While it’s unlikely that most employees think of vision insurance as a preventive benefit, the vision care industry is growing as more employers offer vision as part of a standard benefit. Patients are four times more likely to seek professional eye care services from an eye care professional when offered vision benefits that cover both an eye exam as well glasses and or contact lenses according to the National Association of Vision Care Plans (NAVCP). More than 87 percent of Americans with benefits plan to receive an eye exam in the next 12 months (versus only 67 percent without benefits. These statistics indicate that brokers should work with their clients to develop communications tools showing employees the benefits of using their vision insurance for proactive care. Brokers should be equipped to promote vision by offering lunch and learns or incorporating vision care at wellness fairs hosted by employers to promote proactive eye care. In addition, clients should keep in mind that their employees want quality service and versatility of access when it comes to vision insurance.

In communicating with clients, brokers should be aware of new trends that are taking place when it comes to vision benefits and the demands from vision insurance users and eye care professionals. Over the past year, there have been new trends that have evolved from technology advancements and improved care including: 

  • Vision Care Professionals as Advocates

Family history of eye conditions means there’s a higher chance of eye issues in younger generations. Early detection of some major diseases is possible through annual eye exams, which decreases overall healthcare costs. Additionally, ignoring vision problems can result in even more damage with age and most costly care down the road.

_Record extracts_.
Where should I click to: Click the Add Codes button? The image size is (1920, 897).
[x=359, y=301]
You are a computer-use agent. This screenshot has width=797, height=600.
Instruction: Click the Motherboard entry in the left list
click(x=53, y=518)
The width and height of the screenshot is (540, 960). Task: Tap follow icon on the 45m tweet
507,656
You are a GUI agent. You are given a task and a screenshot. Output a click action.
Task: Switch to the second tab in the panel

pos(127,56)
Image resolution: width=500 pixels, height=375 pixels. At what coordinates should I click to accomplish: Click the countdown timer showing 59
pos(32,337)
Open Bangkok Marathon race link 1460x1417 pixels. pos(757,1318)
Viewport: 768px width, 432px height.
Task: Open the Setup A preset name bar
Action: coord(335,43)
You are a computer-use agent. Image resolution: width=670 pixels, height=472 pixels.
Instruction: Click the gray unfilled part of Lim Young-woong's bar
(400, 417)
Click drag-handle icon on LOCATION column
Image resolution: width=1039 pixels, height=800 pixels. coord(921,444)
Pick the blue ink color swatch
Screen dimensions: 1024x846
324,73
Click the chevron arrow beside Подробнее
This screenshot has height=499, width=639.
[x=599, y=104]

_Complete the following_.
A. In the text on vision benefits, how much more likely are patients to seek professional eye care when they are offered vision benefits that cover both an eye exam and eyewear?
B. Quote the text on vision benefits from "In communicating with" up to and including "down the road.".

_Responses to the exercise_.
A. Four times more likely.

B.
In communicating with clients, brokers should be aware of new trends that are taking place when it comes to vision benefits and the demands from vision insurance users and eye care professionals. Over the past year, there have been new trends that have evolved from technology advancements and improved care including: 

  • Vision Care Professionals as Advocates

Family history of eye conditions means there’s a higher chance of eye issues in younger generations. Early detection of some major diseases is possible through annual eye exams, which decreases overall healthcare costs. Additionally, ignoring vision problems can result in even more damage with age and most costly care down the road.